**SOURCE DATA:**
- - -
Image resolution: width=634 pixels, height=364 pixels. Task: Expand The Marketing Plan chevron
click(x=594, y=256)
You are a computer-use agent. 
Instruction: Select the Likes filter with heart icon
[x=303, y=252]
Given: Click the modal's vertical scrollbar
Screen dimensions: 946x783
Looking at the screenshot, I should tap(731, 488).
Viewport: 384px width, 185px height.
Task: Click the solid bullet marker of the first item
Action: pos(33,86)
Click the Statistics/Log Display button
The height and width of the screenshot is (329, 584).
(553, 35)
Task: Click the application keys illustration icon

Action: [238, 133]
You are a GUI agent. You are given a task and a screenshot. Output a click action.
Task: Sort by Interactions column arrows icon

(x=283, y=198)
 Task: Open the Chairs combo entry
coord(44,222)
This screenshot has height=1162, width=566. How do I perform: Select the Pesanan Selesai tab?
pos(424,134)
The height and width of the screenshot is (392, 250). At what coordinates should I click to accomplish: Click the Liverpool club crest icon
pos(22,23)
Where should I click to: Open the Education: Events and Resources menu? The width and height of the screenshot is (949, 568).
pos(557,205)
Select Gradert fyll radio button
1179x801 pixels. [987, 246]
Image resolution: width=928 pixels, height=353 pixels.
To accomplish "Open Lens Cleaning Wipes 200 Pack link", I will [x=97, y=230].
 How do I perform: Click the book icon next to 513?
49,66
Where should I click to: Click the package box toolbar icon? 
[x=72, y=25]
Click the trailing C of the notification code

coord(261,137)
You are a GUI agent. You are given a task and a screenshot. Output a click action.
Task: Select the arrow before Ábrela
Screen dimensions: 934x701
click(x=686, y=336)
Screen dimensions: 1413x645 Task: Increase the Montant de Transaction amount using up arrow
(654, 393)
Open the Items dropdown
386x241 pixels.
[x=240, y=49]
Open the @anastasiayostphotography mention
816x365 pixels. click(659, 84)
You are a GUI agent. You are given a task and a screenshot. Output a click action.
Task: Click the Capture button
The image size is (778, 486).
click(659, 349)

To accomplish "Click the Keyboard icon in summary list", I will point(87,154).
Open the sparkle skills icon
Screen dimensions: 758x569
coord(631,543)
- - -
**ASSIGNED TASK:** Starting at the line with "Where should I click to: Open", restate each line through the end of the records, both ends included, and stop there.

**RESPONSE TO THIS TASK:**
Where should I click to: Open the Education: Events and Resources menu? The width and height of the screenshot is (949, 568).
pos(557,205)
Select Gradert fyll radio button
1179x801 pixels. [987, 246]
Image resolution: width=928 pixels, height=353 pixels.
To accomplish "Open Lens Cleaning Wipes 200 Pack link", I will [x=97, y=230].
 How do I perform: Click the book icon next to 513?
49,66
Where should I click to: Click the package box toolbar icon? 
[x=72, y=25]
Click the trailing C of the notification code

coord(261,137)
You are a GUI agent. You are given a task and a screenshot. Output a click action.
Task: Select the arrow before Ábrela
Screen dimensions: 934x701
click(x=686, y=336)
Screen dimensions: 1413x645 Task: Increase the Montant de Transaction amount using up arrow
(654, 393)
Open the Items dropdown
386x241 pixels.
[x=240, y=49]
Open the @anastasiayostphotography mention
816x365 pixels. click(659, 84)
You are a GUI agent. You are given a task and a screenshot. Output a click action.
Task: Click the Capture button
The image size is (778, 486).
click(659, 349)

To accomplish "Click the Keyboard icon in summary list", I will point(87,154).
Open the sparkle skills icon
Screen dimensions: 758x569
coord(631,543)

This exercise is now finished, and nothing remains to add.